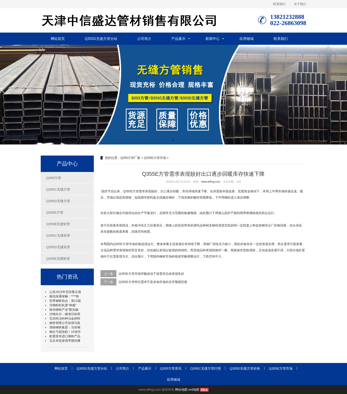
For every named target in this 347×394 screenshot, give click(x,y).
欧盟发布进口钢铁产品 (64, 336)
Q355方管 (53, 178)
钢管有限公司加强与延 (64, 323)
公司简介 (144, 39)
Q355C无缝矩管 (58, 235)
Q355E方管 (54, 212)
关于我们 (300, 4)
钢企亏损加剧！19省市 (65, 332)
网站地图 (181, 389)
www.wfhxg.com (210, 181)
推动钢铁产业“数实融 (63, 309)
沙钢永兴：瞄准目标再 (64, 314)
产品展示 (178, 39)
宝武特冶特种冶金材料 (64, 318)
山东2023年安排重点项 (65, 292)
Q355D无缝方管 (58, 201)
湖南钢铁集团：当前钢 (64, 327)
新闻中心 (212, 39)
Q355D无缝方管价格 (245, 368)
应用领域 (246, 39)
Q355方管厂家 (130, 158)
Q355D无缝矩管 (58, 247)
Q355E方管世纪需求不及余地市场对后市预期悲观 (153, 282)
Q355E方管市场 (155, 158)
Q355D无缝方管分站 (101, 39)
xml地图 (193, 389)
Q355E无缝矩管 (58, 258)
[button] (173, 140)
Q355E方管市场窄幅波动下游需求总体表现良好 (151, 273)
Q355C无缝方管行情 (205, 368)
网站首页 (58, 39)
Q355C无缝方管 (58, 189)
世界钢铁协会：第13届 (65, 300)
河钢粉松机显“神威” (62, 305)
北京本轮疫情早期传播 (64, 340)
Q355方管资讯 (171, 368)
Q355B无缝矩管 (58, 224)
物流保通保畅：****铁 (64, 296)
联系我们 (279, 4)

■ What this task involves
Present every line of the records above as a Markdown table with two columns, Row and Line, giving each line its own numbered row and skipping blank lines. Leave the pictures out.

■ Response to this task
| Row | Line |
|---|---|
| 1 | For every named target in this 347×394 screenshot, give click(x,y). |
| 2 | 欧盟发布进口钢铁产品 (64, 336) |
| 3 | Q355方管 (53, 178) |
| 4 | 钢管有限公司加强与延 (64, 323) |
| 5 | 公司简介 (144, 39) |
| 6 | Q355C无缝矩管 (58, 235) |
| 7 | Q355E方管 (54, 212) |
| 8 | 关于我们 (300, 4) |
| 9 | 钢企亏损加剧！19省市 (65, 332) |
| 10 | 网站地图 (181, 389) |
| 11 | www.wfhxg.com (210, 181) |
| 12 | 推动钢铁产业“数实融 (63, 309) |
| 13 | 沙钢永兴：瞄准目标再 (64, 314) |
| 14 | 产品展示 (178, 39) |
| 15 | 宝武特冶特种冶金材料 (64, 318) |
| 16 | 山东2023年安排重点项 (65, 292) |
| 17 | Q355D无缝方管 (58, 201) |
| 18 | 湖南钢铁集团：当前钢 (64, 327) |
| 19 | 新闻中心 (212, 39) |
| 20 | Q355D无缝方管价格 (245, 368) |
| 21 | 应用领域 (246, 39) |
| 22 | Q355方管厂家 (130, 158) |
| 23 | Q355D无缝矩管 (58, 247) |
| 24 | Q355E方管世纪需求不及余地市场对后市预期悲观 (153, 282) |
| 25 | Q355E方管市场 (155, 158) |
| 26 | Q355D无缝方管分站 (101, 39) |
| 27 | xml地图 (193, 389) |
| 28 | Q355E无缝矩管 (58, 258) |
| 29 | [button] (173, 140) |
| 30 | Q355E方管市场窄幅波动下游需求总体表现良好 (151, 273) |
| 31 | Q355C无缝方管行情 (205, 368) |
| 32 | 网站首页 (58, 39) |
| 33 | Q355C无缝方管 (58, 189) |
| 34 | 世界钢铁协会：第13届 (65, 300) |
| 35 | 河钢粉松机显“神威” (62, 305) |
| 36 | 北京本轮疫情早期传播 (64, 340) |
| 37 | Q355方管资讯 (171, 368) |
| 38 | Q355B无缝矩管 (58, 224) |
| 39 | 物流保通保畅：****铁 (64, 296) |
| 40 | 联系我们 (279, 4) |